Задолго до применения бомбардировочной авиации, для которой нет преград ни в море, ни на суше, ни островов, ни гор, святой праведный Иоанн Кронштадтский (1904, с. 20–21) писал: «Представим, что вся Западная Европа внезапно стала такой же равниной, как и Восточная. Сколько погибнет при таком перевороте плодов пресловутой цивилизации. В довершение бедствия ещё и град, величиной с талант падает с неба. Известно, что талант золота весил около 8 кг. Это соответствует камнеметной бомбардировке, которой подвергся Иерусалим при осаде его римлянами в 70 году по Р. Х. В то время ожесточившиеся иудеи нисколько не смирились от ужасов каменного града. Так будет и тут. Тайнозритель повествует: «И ХУЛИЛИ ЛЮДИ БОГА ЗА ЯЗВЫ ОТ ГРАДА, ПОТОМУ ЧТО ЯЗВА ОТ НЕГО БЫЛА ВЕСЬМА ТЯЖКАЯ»

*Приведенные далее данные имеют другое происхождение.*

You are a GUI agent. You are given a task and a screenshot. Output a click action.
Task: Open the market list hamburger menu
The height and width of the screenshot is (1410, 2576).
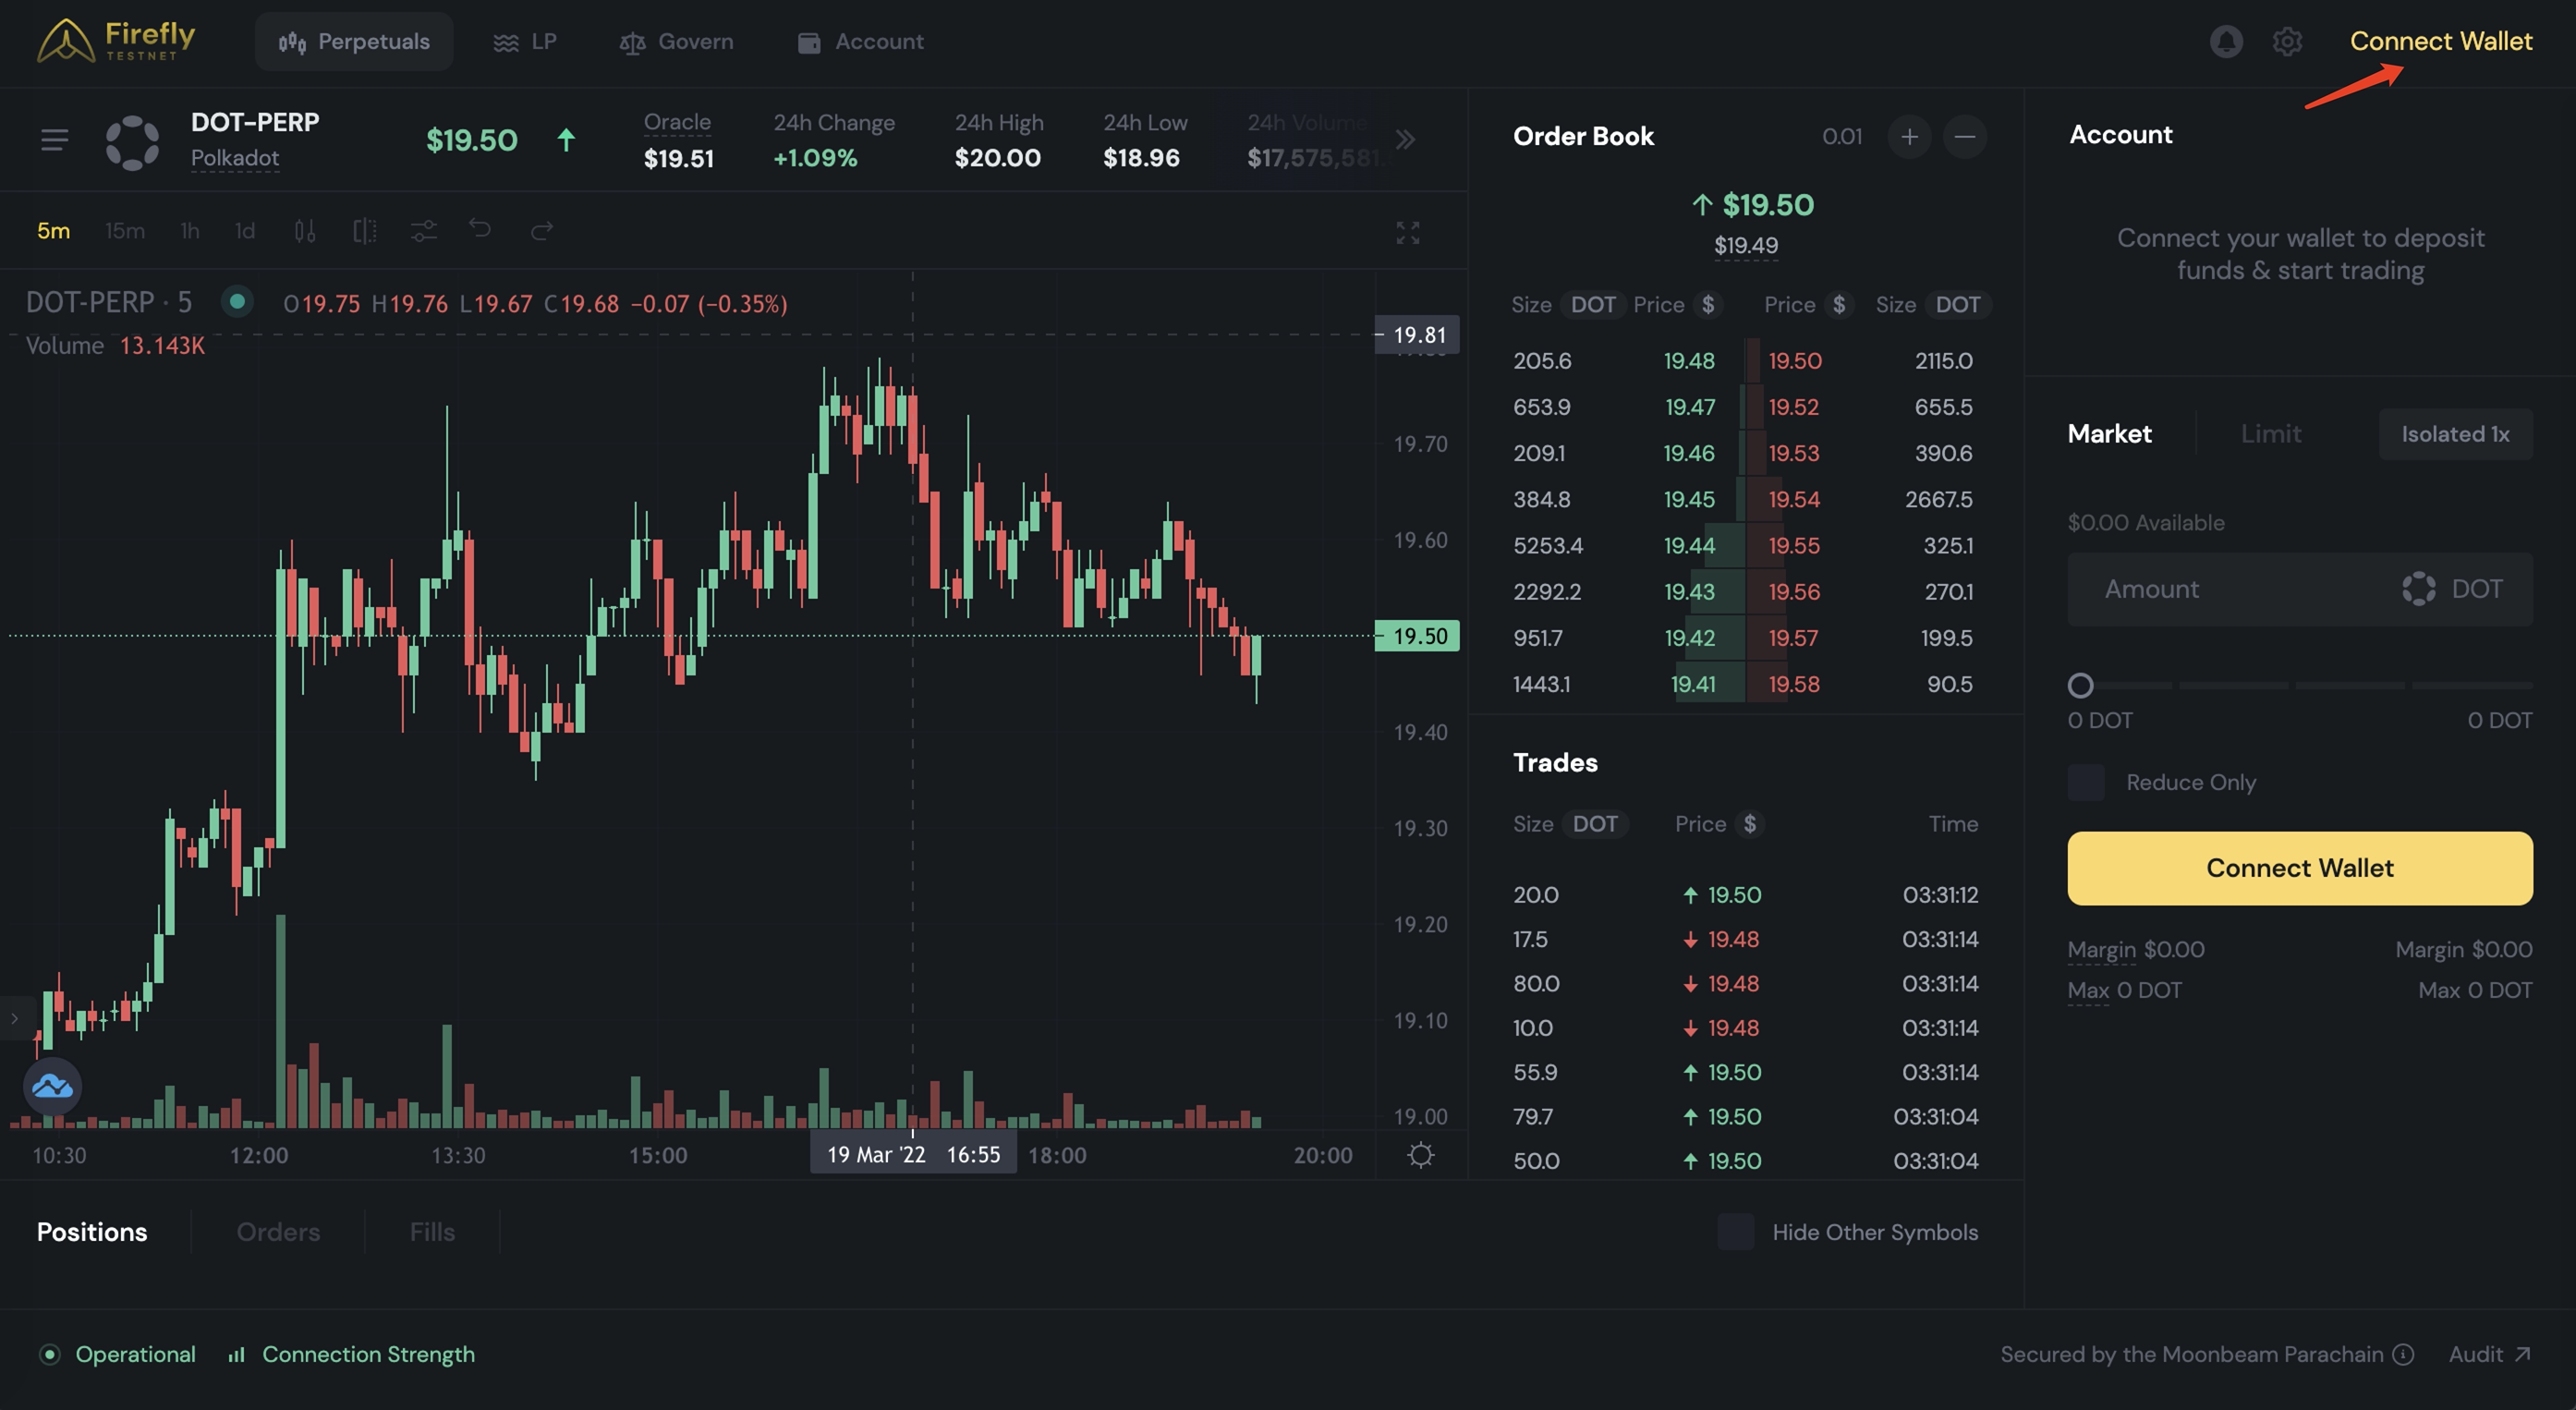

Бомбы в 1941 году весили до 500 кг. Но мало, кто хулил Бога. Русские люди тогда в большинстве «имели волю каяться».

3.05. Средняя Рогатка


Команда МПВО Герценовского института получала «наряды» на строительство оборонительных рубежей на Средней Рогатке. Вот запись об этом самого Николая Кузьмича: «Трамваем доезжаем до Обводного. Дальше трамваи не ходят. Мы оттуда по шоссе пешком. Громады новых жилых домов пусты. Жильцов из них переселили в центр. На улицах строятся баррикады, ставятся противотанковые надолбы. На углах улиц окна забетонированы, оставлены только бойницы и амбразуры. Мы проходим мимо вырытых траншей, пулемётных и артиллерийских позиций и выходим за город. Справа вдали виднеется Стрельна. Прямо перед нами – Пулковские высоты, уже занятые немцами. Сзади нас батарея. То и дело слышится команда: “Огонь. Огонь”.

Мы работали на бывшем капустном поле. С удовольствием ели кочерыжки. Я привёз оттуда целый мешок капустных листьев, хотя и посеревших, но в варёном виде очень вкусных.

Мы рыли траншеи и позиции для батареи, которая стояла тут же и стреляла. Вдали слева сотни людей рыли противотанковый ров. Не раз появлялись немецкие самолёты, кидали бомбы, обстреливали нас из пулемётов почти на бреющем полёте. Раз мы лежали в канаве и смотрели, как из самолётов вниз летят бомбы. Нескольких наших студентов убило на этих работах. Многие мои коллеги старались всячески улизнуть от нарядов на Среднюю Рогатку. Приятного там было мало. Мы там видели, как пролетают немецкие самолёты бомбить город.

Из лучших воспоминаний сохранился обед – отбивные котлеты – в столовой какого-то клуба. А однажды, возвращаясь поздно, я зашёл к Норду[8] и купил Маше сдобную булочку.

Как трогательно встречали и провожали меня Катя и Маша. Они искренне волновались за мою судьбу. Ведь это всё-таки было опасно. Но тогда я не чувствовал, не ощущал опасности. Всё было естественно, просто, необходимо.»